I agreed so much that I’d assumed it was so straightforward as to be unarguable: thinking about sales numbers or the business side of art is a lousy way to think about art. But there was a surprising amount of push-back in the responses. Variants of “um actually, I want to know more about the industry, thank you very much.”
And I’ve been resisting my natural impulse to be a smart-ass about it, because I think it is a perfect example of a frogs-in-boiling-water situation. I know that I’m not immune to propaganda. Decades if not centuries of blurring the lines between art and commerce have a subtle influence on us that we might not have fully noticed. But on the other hand, when a frog mentions, “hey, anybody else notice how warm it’s getting?” and the others respond with “I happen to be perfectly comfortable, how dare you criticize me for my warmth, etc,” it crosses the line into arrogance.
To be clear, I totally understand the resistance. The post linked above is a rant1I did mention it was on Aftermath, after all, so I don’t necessarily agree with all of it — for instance, I’m a little more comfortable with enthusiast sites talking about player counts, as a separate metric from sales, as something fans might be interested in. Knowing roughly how popular a game is or isn’t can make it feel more like a social experience. Kind of like how it’s a different vibe to be watching a movie in a packed theater vs being one of only a few people in the room. Even if you’re not directly engaging with the rest of the audience, there’s still a sense of being part of a much bigger group all engaging with a piece of art or entertainment.
But whether it’s sales, or player counts, or any other industry metrics, the aspect that Luke Plunkett is strongly objecting to is the crossing of streams: the parts that affect your enjoyment and appreciation of the game, vs the parts that are about marketing and selling the game. What is that your business? It’s all stuff that most players shouldn’t care about at all, because you have literally no control over it, you’re almost certainly not getting accurate information in regards to anything that matters, and it has no bearing on the game or your enjoyment of it.

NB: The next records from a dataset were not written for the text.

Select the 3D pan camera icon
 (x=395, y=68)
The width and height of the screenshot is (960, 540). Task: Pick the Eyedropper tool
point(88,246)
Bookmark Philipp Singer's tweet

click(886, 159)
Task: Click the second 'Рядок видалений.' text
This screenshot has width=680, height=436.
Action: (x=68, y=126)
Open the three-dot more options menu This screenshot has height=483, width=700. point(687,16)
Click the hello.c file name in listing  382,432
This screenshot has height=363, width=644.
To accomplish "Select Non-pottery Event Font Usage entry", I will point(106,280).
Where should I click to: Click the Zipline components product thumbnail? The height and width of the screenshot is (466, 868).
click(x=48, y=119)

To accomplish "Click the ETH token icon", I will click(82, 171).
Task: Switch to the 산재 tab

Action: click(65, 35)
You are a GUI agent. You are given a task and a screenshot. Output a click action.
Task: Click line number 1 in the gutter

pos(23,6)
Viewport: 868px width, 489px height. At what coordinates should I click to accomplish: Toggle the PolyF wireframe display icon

Still, there’s this insistence that knowing sales figures or the behind-the-scenes dealings of publishers and developers is harmless at worst. Or even that it’s a good thing, because it enables us to make informed decisions. “What’s wrong with wanting to support games that I like?”
To explain why it’s a problem, you have to take a step back and see where it’s happened elsewhere. I can remember when the popular discussion around movies gradually shifted around the mid 1980s, when “entertainment news” became a more visible thing. A poster on Bluesky pointed to Entertainment Tonight as a prime offender for taking the kind of trade talk of Variety and making it mainstream. You’d start hearing more and more about box office, opening weekend numbers, movie budgets, actors’ salaries, and the like. It didn’t take long for lay people to be aware of that stuff as well.
And what resulted was that people gradually started thinking about movies as product as much as art.
If you’re the type of person who’s not particularly bothered by that: fair enough. But think of it like a missed opportunity. How much more interesting would the world be now, if normal people’s discussions about film were more like conversations between directors, instead of conversations between producers and studio executives?
And it’s the same with games. I’m not (necessarily) saying that there’s nothing interesting about the jobs of producers or marketing people, but that the parts of their jobs that actually deal with selling games is the least interesting part of the entire process. And more significantly: the part that’s the least relevant to any player.
Because by design, it’s a mindset that doesn’t just treat art as a commodity, which would be bad enough. It treats the community around art, our appreciation and discussion of it, and its cultural resonance, as a business transaction. It’d be an incorrect stereotype to say that no producers, marketers, or studio execs have any interest in or understanding of the creative side, obviously. But the parts of their jobs that factor into sales numbers have nothing to do with the creative side.
But what about the more benign, or even well-intentioned take: “I want to know how well this game is selling, because I want to help support it.” It makes sense for all of us who’ve spent our lives being told that we have the power to vote with our dollars. I’ll buy a game or pay for a movie ticket to send a signal that I like this and want to see more of it, and to enable the creators to keep doing good work. And I might be more inclined to tell other people about it if I know that the project is struggling or “not meeting expectations.”
What’s the problem? How could anybody possibly object to that? Here’s how:
It’s overstating your own influence.
Unless you’re writing for a media outlet, or you have an otherwise oversized influence in the business, your sale and even your recommendation is going to be little more than a rounding error to most developers and publishers.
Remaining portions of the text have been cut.